I used to think cliques were something that you leave behind in high school, but oh boy was I wrong. Cliques don’t go away. Ever. You find them everywhere, at work, when your kids start going to school, in small towns particularly (where I currently live.) And they practice exclusivity. And they are largely led by insecure women who enjoy bullying other women. As someone who has been bullied a multitude of times before, I just want to point out that as much as these people seem like they have it all, they really don’t. Imagine living your life so uptight and controlling that you need everyone around you to be your subordinate. There is no room there for being original, for being creative, for being kind.
And we all know that kindness runs the world.
The truth is, the world falls apart without the wierdos. The ones of us who are strange and different and have a different perspective on things. The ones of us who aren’t ashamed of our vices and are as real as they come. Authenticity is something cliques hate and unfortunately if you are genuine, authentic and of a strange sort of flavour, you are automatically a target. They will spread lies about you. Lies, unfortunately, that other people who do not see these people for the vipers they are, will believe. You will lose friends, you may even lose your job because of them. They will be all sugar sweet to you on the phone or via text or to your face and talk venom about you behind your back. They will choose to target you particularly when you are dealing with something hard, like the loss of a loved one, or the loss of something deeply precious to you. They will even connive to run you out of town, or to destroy your relationship. But even all this isn’t them at their most dangerous. They are at their most dangerous when you have something they want, usually social standing. That’s when they pretend to be your friends and ditch you to try and ruin you.
Now ask yourself, do you ever want to be a part of this kind of group of people that actively chooses to treat people like this? All because those people are different? No. It’s better to be alone and to find new and true people around you than to be around humans who act like they are superior enough to exclude people and take things away from them. Your authencity will always be a threat to humans like this.

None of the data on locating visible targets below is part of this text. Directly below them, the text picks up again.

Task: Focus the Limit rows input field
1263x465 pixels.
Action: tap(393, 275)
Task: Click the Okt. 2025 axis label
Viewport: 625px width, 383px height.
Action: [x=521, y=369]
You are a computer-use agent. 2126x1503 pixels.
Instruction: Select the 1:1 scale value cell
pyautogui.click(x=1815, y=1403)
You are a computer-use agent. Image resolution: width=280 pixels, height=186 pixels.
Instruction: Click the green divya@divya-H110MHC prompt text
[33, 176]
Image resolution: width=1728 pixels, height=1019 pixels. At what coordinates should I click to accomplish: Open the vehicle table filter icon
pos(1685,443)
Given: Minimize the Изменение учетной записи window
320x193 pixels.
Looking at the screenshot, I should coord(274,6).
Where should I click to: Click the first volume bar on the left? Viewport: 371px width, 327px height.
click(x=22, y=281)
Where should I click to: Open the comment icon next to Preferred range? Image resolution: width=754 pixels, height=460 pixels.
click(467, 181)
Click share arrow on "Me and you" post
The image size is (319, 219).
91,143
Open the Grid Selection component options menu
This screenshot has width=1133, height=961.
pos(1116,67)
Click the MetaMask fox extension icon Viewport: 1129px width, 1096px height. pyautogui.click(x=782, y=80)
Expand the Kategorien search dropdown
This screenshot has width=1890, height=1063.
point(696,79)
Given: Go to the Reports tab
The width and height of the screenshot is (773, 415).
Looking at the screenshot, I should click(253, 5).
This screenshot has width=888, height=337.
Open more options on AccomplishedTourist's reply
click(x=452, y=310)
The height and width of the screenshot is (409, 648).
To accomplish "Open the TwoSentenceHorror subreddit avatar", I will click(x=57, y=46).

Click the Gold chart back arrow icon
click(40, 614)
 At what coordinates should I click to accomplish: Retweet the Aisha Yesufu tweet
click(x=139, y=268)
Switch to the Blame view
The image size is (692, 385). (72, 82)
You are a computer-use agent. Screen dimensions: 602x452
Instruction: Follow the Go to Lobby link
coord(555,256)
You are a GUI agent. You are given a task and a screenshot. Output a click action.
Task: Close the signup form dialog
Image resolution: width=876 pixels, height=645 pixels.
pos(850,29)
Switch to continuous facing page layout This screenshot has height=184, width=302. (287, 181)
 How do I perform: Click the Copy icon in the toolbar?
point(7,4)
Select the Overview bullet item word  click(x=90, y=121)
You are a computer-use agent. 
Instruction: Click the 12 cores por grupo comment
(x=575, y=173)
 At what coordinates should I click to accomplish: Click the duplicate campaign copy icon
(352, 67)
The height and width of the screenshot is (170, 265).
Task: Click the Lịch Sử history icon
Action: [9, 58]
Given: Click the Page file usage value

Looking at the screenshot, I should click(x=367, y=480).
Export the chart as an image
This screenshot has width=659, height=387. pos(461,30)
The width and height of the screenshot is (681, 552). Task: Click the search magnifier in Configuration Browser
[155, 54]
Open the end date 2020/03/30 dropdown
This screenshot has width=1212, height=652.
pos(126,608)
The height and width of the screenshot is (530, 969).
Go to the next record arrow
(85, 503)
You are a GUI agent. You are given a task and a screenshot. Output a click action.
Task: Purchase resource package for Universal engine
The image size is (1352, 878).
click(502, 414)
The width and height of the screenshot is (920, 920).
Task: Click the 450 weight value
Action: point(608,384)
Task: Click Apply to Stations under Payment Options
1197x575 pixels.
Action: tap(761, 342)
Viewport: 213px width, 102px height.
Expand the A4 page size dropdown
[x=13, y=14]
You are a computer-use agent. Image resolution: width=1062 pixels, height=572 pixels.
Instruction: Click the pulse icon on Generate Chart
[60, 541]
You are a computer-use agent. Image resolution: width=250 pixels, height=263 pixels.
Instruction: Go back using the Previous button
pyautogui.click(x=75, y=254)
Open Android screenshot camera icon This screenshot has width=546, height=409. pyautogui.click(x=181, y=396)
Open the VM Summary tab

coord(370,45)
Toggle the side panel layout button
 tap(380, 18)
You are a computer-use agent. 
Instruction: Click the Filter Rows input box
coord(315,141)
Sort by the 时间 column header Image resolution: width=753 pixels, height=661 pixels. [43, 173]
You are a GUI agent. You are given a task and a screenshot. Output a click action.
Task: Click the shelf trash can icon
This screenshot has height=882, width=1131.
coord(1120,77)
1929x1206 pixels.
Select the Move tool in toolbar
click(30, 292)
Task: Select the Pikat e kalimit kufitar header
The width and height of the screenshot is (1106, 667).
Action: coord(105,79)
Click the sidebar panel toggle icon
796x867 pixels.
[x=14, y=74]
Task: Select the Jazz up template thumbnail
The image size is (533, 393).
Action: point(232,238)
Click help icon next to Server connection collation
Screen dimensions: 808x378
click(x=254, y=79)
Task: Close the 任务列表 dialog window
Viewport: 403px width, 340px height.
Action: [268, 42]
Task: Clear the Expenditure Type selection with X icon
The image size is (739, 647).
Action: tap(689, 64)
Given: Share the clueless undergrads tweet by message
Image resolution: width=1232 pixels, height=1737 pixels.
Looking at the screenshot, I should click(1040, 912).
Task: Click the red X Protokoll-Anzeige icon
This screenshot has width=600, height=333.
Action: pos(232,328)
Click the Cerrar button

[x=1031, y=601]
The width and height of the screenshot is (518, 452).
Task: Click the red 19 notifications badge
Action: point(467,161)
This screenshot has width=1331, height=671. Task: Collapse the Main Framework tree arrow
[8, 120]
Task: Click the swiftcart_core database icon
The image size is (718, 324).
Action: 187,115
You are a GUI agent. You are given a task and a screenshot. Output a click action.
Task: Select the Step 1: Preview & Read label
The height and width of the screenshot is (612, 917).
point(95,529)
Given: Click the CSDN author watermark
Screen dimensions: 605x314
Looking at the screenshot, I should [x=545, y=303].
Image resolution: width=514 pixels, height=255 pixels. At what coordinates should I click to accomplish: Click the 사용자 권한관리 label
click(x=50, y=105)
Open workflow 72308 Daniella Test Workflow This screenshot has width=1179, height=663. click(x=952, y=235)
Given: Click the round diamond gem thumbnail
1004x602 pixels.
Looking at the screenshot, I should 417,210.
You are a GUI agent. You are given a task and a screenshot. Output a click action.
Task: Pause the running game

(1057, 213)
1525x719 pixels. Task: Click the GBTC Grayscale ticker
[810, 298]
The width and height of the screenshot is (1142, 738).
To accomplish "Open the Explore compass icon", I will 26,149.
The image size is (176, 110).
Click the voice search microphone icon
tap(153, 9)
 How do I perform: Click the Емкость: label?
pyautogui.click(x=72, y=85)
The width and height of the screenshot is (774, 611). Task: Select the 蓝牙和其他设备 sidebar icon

Look, what you are is this bright, beautiful thing and this on it’s own is a threat to insecure people. You breathe and live for your life and that inspires jealousy from others. You are different and that is incredible. To be unique and have something to show the world is a blessing and boon. Let them have their tiny little plastic world, whilst you leave and find something bold, and lovely and true. Your bravery in being yourself will be rewarded with the life you deserve even if you cannot see it yet.
So if you find yourself alone and excluded by a group like the one I have described above, just remember this: you can do better than people who treat others like they are disposable. You deserve better than to be ostracised for your flaws. You do not deserve to be punished because you choose a different path. Celebrate yourself, even if you are doing it alone. Celebrate you.